Mais ce qui choqua le plus Arman, c’était qu’elle tenait… quatre tout-petits dans ses bras. Quatre bébés enveloppés dans des couvertures douces, qui le regardaient avec innocence, comme s’ils ne comprenaient pas que leur arrivée allait bouleverser une vie.
— Voilà, Arman, dit Liana d’une voix calme mais ferme. Tu devais rentrer à la maison aujourd’hui. Je voulais que tu voies tes enfants pour la première fois. Nous t’attendions.

Adelina se détourna brusquement, comme pour disparaître. Arman ne savait où mettre ses mains ni où regarder. Il fit un pas en avant, ouvrit la bouche, mais aucun mot ne sortit.
— Ce n’est pas ce que tu crois… murmura-t-il finalement, conscient de la futilité de ses paroles.
Liana soupira. Elle ne criait pas, ne faisait pas de scène. Le silence était plus cruel que n’importe quel reproche.
— Je pensais que tu étais juste retenu au travail.
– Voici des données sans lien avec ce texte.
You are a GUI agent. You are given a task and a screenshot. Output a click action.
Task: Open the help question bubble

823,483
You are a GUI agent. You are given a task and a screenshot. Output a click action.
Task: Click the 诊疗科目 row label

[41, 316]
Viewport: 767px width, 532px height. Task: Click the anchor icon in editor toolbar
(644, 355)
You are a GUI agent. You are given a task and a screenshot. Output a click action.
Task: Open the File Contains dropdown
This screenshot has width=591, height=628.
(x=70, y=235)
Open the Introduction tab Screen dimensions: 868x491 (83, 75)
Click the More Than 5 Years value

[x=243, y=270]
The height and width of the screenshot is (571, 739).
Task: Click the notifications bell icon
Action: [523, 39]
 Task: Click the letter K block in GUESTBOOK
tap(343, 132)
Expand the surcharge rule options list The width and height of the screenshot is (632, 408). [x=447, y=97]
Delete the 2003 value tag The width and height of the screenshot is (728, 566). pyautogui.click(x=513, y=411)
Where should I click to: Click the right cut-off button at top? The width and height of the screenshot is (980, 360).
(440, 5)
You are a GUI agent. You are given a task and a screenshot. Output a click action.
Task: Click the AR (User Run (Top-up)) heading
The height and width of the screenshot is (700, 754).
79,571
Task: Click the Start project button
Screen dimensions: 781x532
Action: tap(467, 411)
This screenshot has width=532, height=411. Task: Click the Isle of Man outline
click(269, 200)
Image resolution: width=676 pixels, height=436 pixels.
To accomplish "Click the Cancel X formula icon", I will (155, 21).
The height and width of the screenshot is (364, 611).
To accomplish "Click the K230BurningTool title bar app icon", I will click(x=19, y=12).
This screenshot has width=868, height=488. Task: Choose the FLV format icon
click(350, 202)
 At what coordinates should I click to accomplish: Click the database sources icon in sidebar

Mais quand j’ai vu que tu entrais ici avec des valises qui ne t’appartiennent pas… dit-elle, avalant sa salive. Je n’ai plus besoin d’explications.
Un des bébés se mit à pleurer, et Liana les serra plus fort contre elle. Adelina comprit qu’elle avait déjà perdu.
À cet instant, Arman sentit tout ce qu’il croyait important s’effondrer. Il regarda ses enfants — fragiles, réels, tant attendus — et comprit enfin ce qui comptait vraiment.
Il fit un pas vers sa femme.
— Liana… laisse-moi essayer de tout réparer.
— Ce n’est plus à toi de décider, répondit-elle doucement. Mais les enfants ont le droit de connaître leur père. Je ne t’empêcherai pas de venir les voir. Mais tu ne rentreras plus à la maison.

Ces mots frappèrent plus fort que n’importe quel cri. Adelina rassembla ses affaires et quitta la chambre en silence, laissant Arman seul avec les conséquences de ses choix.
Liana tourna les talons et sortit sans se retourner. Arman resta là, dans la chambre vide, ressentant le poids de la solitude et de la responsabilité qu’il avait trop longtemps fuie.
Cette nuit-là, il comprit que les valises qu’il portait avec fierté étaient les dernières de ce genre. Désormais, il devrait porter un fardeau bien plus lourd : apprendre à être un père et reconstruire sa vie à partir des débris de ses erreurs.